Net Profit or Net Loss

When the figure shown in the report is positive, it only means that the business is making a profit. A negative figure means that a business loses money. The net profit or net loss provides information of the total of income, less cost of goods sold or purchases less expenses.

Expenses

The expenses provide the figures for business expenses including the cost of goods sold. The expenses also show the categories based on your industry. It also includes the operating expenses such as power, telephone, rent and many more.

Income

The Income shows the total of invoices or sales, which you have invoiced over a certain period of time. The Income does not yet include the investment income because this only falls under a section referred to as ‘other income’. This category is found on the bottom of the report. The business’ income is also called ‘turnover’.

Gross Profit

The Gross Profit refers to the incomes less purchases and the Cost of Goods Sold. It is important that a business owner understands the markup percentages and this is what the gross profit provides.

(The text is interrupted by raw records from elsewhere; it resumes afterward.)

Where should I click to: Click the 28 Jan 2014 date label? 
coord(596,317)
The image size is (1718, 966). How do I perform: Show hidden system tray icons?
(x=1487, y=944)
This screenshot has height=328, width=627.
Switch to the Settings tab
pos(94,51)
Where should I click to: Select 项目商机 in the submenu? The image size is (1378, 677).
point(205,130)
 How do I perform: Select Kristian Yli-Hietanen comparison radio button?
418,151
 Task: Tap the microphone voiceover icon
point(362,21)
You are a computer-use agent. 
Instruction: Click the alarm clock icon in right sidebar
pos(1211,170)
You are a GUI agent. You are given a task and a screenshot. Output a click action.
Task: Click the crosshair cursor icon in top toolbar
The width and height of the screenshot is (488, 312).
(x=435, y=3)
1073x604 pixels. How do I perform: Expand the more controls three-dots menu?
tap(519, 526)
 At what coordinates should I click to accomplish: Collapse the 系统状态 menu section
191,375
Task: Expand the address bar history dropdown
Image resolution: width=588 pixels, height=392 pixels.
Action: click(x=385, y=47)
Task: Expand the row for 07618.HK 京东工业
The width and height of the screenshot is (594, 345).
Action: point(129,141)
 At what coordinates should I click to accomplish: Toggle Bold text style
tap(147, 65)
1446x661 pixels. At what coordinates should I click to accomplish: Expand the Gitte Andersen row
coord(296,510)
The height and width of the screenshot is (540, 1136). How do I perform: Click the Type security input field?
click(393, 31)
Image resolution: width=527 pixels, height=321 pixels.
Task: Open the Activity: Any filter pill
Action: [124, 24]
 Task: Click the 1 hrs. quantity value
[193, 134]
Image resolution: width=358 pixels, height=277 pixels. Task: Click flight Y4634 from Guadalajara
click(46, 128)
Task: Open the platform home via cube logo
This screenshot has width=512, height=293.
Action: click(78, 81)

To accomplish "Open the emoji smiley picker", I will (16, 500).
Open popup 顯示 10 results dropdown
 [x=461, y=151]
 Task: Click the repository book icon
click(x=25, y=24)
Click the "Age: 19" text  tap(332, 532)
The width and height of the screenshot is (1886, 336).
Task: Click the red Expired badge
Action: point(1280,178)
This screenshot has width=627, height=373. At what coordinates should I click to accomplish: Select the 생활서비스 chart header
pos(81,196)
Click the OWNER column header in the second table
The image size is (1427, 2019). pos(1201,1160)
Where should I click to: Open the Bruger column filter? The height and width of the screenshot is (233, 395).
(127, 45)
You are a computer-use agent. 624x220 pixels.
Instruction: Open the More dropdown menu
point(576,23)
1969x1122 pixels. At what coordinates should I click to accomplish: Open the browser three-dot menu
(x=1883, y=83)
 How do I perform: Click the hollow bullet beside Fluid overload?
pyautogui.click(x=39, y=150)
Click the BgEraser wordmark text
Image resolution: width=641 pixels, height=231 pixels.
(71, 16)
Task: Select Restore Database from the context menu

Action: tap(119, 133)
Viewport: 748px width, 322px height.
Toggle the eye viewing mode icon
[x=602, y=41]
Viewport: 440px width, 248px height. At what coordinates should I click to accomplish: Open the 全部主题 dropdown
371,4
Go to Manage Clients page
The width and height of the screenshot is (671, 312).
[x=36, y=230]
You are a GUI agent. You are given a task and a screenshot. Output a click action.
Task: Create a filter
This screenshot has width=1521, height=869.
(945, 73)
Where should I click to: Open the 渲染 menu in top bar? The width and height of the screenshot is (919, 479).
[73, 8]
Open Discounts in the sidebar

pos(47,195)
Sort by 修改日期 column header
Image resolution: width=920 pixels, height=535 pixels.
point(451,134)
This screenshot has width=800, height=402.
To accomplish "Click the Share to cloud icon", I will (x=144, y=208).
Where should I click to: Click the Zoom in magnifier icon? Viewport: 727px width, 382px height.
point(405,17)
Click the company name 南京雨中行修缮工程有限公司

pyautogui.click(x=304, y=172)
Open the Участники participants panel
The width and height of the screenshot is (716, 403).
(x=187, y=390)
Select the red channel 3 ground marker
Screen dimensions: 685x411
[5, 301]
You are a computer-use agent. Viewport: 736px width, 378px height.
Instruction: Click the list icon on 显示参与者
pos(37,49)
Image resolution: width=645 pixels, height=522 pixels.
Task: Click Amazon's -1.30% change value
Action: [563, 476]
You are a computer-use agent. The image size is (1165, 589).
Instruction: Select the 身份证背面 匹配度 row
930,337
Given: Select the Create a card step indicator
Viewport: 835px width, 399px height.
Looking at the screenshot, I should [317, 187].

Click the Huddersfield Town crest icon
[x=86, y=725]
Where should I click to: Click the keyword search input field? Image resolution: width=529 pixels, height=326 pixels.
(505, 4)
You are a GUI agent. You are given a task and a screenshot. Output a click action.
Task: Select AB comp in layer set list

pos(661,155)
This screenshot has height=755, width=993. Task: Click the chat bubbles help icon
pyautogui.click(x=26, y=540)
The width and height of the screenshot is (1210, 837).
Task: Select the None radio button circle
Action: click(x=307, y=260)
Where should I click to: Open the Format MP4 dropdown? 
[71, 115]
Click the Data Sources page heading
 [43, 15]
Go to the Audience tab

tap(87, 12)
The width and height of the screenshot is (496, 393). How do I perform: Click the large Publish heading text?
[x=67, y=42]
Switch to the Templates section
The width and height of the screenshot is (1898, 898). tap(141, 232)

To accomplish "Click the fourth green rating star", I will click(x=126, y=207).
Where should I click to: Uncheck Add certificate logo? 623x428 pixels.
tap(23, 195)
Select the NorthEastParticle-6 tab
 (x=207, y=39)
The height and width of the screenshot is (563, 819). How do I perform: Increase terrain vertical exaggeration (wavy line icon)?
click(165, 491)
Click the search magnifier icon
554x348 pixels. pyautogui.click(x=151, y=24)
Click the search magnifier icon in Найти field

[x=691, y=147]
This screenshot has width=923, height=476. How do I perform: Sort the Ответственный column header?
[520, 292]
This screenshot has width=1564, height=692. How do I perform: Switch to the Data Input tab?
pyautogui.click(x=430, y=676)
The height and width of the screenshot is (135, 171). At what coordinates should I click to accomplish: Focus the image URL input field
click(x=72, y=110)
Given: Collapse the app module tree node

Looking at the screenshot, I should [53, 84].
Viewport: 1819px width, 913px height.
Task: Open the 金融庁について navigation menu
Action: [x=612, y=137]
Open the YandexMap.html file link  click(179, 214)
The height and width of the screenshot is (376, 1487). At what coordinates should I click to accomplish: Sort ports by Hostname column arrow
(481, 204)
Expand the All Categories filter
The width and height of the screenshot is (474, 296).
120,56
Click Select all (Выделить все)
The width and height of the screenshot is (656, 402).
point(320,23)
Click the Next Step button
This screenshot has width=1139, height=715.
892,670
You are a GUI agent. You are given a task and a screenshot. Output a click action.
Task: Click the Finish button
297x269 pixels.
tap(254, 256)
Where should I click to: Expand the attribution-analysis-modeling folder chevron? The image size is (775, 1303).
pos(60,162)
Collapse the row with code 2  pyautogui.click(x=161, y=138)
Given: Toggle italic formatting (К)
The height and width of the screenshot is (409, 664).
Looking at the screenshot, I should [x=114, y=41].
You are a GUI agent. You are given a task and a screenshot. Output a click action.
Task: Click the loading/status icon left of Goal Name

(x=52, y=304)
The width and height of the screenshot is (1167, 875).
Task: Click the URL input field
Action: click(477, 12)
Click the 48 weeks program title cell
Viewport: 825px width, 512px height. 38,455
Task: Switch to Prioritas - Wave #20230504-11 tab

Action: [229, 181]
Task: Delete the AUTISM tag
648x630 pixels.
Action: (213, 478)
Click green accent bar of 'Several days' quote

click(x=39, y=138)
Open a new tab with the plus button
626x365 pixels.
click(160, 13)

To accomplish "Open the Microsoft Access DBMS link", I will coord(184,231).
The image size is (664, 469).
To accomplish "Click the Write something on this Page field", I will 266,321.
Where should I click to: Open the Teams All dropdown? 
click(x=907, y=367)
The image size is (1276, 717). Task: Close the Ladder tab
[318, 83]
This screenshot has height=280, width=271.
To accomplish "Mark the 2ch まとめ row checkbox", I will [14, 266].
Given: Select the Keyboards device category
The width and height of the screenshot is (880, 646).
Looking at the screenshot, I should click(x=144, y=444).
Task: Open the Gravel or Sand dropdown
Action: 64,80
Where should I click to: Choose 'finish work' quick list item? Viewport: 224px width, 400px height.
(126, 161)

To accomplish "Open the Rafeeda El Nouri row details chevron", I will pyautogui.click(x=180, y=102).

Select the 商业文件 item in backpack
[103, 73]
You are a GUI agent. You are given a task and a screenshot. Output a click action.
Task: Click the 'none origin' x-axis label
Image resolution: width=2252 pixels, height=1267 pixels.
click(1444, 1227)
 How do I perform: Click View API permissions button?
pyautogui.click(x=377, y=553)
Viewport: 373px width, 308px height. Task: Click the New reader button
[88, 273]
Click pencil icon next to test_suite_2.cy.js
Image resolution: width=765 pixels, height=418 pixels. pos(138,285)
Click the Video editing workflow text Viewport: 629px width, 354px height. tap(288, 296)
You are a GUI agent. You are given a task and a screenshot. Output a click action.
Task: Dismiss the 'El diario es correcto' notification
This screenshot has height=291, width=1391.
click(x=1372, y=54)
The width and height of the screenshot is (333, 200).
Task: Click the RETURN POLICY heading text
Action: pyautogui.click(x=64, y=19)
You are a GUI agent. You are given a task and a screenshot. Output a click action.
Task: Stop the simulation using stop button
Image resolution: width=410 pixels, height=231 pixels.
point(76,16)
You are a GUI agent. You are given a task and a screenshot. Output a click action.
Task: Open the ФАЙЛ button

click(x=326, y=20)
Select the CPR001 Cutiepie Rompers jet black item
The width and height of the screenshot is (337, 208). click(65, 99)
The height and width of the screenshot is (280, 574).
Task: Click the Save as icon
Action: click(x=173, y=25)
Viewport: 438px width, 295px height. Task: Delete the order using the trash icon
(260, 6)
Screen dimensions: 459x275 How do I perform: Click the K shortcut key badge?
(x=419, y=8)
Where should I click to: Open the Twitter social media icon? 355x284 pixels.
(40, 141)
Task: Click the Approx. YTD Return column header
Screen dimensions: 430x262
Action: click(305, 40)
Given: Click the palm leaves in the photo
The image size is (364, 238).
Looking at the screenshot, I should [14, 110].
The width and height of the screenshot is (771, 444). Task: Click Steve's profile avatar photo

The markup percentages are expressed as a percentage of income.

Cost of Purchases or Goods Sold

The Cost of and Goods Sold are the total of all the expenses that the business has incurred. The expenses are the ones that have contributed to the income of your business. The purchases refer to the inventory items that the company has sold and purchased. The items for sale such as the freight charges are the Cost of Goods Sold.

It is not only the bookkeeper that should be mindful of the figures on the profit and loss report because business owners must also understand these reports. When business owners know how to interpret these reports, it is easy to determine when and how changes can be made if something is not working with regard to the financial aspect of a business.